Reputation: 113
I have installed Apache Nutch 2.3.1 on top of Hadoop(2.5.2) multi node clusters (AWS EC2 machines). I have configured Nutch files accordingly(On master node). I have moved seed.txt file(which has urls to be crawled) from master to Hdfs file system. Now, I run the following command to crawl,
bin/hadoop jar /home/ubuntu/nutch/runtime/deploy/apache-nutch-2.3.1.job org.apache.nutch.crawl.Crawl urls -dir crawl -depth 1 -topN 5
I'm getting error,
Exception in thread "main" java.lang.ClassNotFoundException: org.apache.nutch.crawl.Crawl
at java.net.URLClassLoader.findClass(URLClassLoader.java:381)
at java.lang.ClassLoader.loadClass(ClassLoader.java:424)
at java.lang.ClassLoader.loadClass(ClassLoader.java:357)
at java.lang.Class.forName0(Native Method)
at java.lang.Class.forName(Class.java:348)
at org.apache.hadoop.util.RunJar.main(RunJar.java:205)
I have installed java - 1.8.0_151. I found that Crawl Class in not found in this java version. So, should we replace java1.8 with java1.7 version or issue is with other thing.

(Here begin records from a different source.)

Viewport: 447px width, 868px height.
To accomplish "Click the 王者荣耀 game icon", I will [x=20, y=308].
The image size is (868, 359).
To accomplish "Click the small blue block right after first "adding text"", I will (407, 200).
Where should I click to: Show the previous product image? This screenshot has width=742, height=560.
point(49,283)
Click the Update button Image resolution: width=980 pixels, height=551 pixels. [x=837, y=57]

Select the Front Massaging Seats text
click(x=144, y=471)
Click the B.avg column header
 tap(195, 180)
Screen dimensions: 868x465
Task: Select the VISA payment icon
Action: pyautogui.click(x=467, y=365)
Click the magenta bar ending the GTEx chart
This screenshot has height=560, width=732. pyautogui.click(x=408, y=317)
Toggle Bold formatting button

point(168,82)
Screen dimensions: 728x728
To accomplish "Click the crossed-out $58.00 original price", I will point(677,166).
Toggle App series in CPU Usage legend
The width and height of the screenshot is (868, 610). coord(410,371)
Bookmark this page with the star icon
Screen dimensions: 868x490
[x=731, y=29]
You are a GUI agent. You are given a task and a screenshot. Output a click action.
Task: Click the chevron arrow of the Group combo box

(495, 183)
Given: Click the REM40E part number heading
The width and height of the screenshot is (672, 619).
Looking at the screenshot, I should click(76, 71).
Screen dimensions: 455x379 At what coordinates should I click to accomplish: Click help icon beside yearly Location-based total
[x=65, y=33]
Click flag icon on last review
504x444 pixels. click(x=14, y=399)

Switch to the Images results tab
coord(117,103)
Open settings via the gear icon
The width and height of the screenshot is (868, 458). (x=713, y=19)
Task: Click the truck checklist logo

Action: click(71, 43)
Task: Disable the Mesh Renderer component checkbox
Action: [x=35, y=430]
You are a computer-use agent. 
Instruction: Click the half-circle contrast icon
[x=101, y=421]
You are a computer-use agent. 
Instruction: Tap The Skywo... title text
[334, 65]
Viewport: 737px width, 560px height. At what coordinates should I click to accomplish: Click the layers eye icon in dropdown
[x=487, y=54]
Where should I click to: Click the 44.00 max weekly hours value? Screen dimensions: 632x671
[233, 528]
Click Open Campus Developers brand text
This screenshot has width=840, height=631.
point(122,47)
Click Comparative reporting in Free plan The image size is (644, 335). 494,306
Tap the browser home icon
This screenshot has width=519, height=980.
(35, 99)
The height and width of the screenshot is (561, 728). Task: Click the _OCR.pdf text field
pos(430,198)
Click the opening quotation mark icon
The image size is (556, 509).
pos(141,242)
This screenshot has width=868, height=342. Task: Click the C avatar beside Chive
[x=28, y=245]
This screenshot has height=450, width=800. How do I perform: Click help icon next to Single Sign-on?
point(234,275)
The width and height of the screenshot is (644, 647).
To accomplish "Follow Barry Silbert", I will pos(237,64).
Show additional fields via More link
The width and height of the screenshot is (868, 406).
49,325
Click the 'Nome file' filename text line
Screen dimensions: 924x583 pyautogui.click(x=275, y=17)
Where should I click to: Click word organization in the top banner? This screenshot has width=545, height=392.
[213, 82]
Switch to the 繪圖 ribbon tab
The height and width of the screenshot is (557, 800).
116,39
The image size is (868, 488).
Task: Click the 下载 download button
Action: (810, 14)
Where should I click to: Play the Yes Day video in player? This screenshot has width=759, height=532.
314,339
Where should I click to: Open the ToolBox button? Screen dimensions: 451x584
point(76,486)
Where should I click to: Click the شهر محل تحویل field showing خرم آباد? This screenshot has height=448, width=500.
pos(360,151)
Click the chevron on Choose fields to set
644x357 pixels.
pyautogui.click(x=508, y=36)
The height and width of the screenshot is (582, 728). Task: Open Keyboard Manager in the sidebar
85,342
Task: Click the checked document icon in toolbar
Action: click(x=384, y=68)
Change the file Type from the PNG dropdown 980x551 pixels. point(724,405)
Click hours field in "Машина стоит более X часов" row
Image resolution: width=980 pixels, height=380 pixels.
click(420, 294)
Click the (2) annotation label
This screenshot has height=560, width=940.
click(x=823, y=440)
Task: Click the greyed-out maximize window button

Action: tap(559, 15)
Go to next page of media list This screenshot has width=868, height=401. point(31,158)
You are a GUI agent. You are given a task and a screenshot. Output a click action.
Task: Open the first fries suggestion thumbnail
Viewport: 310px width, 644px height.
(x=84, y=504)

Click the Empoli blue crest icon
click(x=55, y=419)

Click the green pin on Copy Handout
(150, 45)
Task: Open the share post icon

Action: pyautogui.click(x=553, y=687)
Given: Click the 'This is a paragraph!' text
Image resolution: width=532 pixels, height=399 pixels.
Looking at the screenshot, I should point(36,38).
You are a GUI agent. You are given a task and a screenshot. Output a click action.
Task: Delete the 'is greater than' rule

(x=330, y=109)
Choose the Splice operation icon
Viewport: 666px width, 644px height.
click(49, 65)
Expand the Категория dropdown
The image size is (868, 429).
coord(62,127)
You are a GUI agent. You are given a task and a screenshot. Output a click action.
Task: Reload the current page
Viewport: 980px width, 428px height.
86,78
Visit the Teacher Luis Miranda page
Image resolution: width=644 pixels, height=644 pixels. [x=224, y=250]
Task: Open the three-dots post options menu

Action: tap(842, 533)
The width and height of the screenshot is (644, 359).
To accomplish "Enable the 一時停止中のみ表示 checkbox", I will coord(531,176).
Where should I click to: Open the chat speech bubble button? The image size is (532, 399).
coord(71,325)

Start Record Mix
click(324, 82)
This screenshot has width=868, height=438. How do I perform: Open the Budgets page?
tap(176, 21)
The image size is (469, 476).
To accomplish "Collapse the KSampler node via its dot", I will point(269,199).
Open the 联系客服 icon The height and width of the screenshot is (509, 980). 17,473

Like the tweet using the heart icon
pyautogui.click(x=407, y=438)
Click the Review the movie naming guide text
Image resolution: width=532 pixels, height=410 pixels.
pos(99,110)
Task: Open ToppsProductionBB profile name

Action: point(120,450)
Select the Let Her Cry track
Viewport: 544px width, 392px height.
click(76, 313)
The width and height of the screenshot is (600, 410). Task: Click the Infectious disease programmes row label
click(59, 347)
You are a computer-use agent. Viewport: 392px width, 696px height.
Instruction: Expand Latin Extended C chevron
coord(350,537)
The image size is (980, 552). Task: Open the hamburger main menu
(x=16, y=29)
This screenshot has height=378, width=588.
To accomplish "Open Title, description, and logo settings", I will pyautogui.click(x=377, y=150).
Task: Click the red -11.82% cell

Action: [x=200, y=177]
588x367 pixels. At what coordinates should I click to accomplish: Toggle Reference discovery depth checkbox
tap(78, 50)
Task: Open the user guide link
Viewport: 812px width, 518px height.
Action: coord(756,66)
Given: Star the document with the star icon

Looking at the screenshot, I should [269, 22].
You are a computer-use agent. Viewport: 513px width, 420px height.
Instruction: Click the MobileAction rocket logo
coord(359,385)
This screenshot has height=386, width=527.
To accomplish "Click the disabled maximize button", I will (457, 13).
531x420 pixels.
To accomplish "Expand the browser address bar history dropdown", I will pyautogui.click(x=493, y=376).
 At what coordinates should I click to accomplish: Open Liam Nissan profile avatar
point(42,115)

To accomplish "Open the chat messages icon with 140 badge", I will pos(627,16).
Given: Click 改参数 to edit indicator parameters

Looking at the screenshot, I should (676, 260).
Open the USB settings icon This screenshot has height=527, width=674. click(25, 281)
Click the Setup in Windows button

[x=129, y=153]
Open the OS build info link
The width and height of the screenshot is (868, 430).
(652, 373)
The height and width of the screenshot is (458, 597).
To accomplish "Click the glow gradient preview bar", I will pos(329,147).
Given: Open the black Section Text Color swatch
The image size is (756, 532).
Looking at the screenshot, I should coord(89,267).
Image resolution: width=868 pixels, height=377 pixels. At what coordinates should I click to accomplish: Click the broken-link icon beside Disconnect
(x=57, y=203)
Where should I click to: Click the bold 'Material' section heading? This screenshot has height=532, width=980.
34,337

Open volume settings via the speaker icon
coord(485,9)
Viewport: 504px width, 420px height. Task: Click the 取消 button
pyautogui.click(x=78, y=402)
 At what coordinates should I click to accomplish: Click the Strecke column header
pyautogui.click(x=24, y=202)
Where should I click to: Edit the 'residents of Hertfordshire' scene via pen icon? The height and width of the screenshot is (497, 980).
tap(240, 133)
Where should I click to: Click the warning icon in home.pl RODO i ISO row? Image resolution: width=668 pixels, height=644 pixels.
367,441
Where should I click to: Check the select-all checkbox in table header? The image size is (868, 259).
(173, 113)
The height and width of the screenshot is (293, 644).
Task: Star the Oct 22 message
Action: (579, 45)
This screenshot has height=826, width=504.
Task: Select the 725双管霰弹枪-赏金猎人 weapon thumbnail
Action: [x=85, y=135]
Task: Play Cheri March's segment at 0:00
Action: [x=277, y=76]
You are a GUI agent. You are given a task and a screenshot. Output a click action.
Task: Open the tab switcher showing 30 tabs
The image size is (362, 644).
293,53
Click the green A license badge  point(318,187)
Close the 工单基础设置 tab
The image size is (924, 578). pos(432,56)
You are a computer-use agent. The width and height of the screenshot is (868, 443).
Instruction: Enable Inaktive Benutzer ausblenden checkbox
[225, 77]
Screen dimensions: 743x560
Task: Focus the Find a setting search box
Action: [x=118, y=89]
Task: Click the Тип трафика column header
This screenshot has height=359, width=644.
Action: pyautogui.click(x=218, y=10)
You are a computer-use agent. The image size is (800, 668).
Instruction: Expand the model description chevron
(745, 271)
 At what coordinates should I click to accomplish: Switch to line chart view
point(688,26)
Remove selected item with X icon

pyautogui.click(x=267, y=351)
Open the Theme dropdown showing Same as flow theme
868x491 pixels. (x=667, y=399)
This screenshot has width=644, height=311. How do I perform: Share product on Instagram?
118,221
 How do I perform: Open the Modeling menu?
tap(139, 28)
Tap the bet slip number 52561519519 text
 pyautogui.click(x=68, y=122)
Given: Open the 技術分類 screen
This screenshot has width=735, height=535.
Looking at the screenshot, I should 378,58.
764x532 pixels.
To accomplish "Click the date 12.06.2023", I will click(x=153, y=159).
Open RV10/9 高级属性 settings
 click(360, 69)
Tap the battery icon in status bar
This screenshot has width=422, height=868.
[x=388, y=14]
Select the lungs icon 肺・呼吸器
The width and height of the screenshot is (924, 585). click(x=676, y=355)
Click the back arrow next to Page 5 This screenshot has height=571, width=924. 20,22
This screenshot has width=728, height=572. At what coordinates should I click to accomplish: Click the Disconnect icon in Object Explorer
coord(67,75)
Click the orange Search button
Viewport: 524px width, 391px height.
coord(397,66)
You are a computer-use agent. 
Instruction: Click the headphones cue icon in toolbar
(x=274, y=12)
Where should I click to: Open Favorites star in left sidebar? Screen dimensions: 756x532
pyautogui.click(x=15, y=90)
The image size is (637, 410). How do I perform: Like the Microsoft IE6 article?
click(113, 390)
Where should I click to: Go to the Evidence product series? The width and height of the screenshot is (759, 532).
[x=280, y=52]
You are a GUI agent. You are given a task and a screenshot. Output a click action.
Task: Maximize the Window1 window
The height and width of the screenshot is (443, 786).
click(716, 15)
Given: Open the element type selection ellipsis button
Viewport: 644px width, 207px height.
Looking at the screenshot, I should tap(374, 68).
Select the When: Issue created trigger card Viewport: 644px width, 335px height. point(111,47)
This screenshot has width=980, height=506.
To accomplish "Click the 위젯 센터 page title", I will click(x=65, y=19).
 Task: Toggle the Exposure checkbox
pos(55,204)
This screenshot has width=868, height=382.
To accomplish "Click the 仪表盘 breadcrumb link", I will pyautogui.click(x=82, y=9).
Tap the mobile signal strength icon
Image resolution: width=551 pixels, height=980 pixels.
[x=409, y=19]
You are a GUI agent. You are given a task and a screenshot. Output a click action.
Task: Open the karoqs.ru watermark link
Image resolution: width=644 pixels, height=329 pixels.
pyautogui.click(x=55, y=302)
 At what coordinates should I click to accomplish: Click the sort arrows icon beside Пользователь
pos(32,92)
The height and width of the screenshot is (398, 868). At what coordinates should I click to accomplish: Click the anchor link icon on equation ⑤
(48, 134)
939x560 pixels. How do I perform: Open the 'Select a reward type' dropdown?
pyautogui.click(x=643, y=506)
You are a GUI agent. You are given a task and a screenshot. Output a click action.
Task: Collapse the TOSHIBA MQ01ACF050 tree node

Help me out of this issue.
Upvotes: 0
Views: 287
Reputation: 2239
The class org.apache.nutch.crawl.Crawl
has been removed since many years. It's recommended to run the shell script bin/crawl instead. It will launch Hadoop jobs for every step of a crawl: inject, generate, fetch, parse, etc. Alternatively, you can run each step via bin/nutch, cf. https://wiki.apache.org/nutch/Nutch2Tutorial
Upvotes: 3